WHAT TO PRODUCE. Go through the records and report each line holding the string "computer".
Segment Start: DATA PROVIDED
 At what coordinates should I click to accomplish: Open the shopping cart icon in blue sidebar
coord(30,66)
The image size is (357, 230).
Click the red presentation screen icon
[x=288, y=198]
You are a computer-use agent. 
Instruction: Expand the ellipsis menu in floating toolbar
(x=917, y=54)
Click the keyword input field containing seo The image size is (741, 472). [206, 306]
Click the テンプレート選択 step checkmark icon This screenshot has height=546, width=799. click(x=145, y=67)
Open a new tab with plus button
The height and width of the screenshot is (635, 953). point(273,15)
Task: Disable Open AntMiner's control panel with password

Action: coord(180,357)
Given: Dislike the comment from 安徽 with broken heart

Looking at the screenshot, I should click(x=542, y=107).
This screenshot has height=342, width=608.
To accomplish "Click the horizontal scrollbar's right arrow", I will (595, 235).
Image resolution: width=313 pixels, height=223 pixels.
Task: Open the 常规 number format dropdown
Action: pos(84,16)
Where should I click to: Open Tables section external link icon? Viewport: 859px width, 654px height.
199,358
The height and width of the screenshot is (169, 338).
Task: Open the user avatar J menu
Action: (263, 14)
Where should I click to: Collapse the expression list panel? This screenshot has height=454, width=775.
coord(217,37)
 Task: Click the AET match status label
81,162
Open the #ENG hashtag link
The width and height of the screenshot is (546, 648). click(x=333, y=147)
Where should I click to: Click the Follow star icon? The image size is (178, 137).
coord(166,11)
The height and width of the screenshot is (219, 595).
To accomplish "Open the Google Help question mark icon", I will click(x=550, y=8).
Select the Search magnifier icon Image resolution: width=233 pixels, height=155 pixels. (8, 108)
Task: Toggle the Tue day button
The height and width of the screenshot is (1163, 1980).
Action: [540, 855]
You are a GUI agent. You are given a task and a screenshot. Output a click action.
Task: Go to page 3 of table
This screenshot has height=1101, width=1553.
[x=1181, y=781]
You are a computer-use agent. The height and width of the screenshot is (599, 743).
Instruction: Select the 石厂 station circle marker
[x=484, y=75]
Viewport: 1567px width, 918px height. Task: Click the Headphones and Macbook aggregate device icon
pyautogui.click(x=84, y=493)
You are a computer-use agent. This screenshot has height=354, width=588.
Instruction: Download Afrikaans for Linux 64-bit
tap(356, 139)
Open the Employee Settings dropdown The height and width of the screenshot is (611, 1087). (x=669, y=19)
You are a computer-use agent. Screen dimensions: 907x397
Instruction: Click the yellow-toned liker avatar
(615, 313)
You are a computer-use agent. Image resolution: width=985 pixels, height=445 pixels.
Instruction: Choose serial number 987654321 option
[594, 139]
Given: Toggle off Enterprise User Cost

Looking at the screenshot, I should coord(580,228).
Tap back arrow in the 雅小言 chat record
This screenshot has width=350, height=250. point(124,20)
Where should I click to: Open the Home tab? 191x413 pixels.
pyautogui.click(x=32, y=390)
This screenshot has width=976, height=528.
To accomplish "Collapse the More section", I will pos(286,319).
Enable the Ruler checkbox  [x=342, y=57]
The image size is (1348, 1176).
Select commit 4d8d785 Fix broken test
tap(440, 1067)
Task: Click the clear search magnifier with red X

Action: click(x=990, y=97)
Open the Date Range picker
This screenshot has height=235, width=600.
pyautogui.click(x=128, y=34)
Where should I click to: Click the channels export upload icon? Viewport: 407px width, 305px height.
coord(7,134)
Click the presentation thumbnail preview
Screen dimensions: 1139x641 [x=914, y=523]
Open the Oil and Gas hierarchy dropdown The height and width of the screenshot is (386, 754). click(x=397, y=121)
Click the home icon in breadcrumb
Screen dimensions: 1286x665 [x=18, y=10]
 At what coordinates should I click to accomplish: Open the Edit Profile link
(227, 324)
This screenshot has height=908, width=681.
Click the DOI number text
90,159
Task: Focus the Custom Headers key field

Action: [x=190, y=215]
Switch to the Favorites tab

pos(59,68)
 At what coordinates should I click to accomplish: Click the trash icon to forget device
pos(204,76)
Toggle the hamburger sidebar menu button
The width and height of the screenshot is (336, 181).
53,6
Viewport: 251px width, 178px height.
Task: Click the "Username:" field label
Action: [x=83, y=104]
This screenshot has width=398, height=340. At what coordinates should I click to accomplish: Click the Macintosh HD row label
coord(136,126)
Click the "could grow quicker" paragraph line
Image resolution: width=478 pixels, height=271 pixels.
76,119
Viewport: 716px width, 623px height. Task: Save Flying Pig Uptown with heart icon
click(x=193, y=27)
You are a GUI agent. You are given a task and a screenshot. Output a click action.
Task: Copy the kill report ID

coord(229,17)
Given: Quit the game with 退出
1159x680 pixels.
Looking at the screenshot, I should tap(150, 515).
Segment End: DATA PROVIDED
THE COMPLETED TASK.
You are a computer-use agent. 
You are a computer-use agent. The height and width of the screenshot is (599, 743).
You are a computer-use agent. This screenshot has height=354, width=588.
You are a computer-use agent. Screen dimensions: 907x397
You are a computer-use agent. Image resolution: width=985 pixels, height=445 pixels.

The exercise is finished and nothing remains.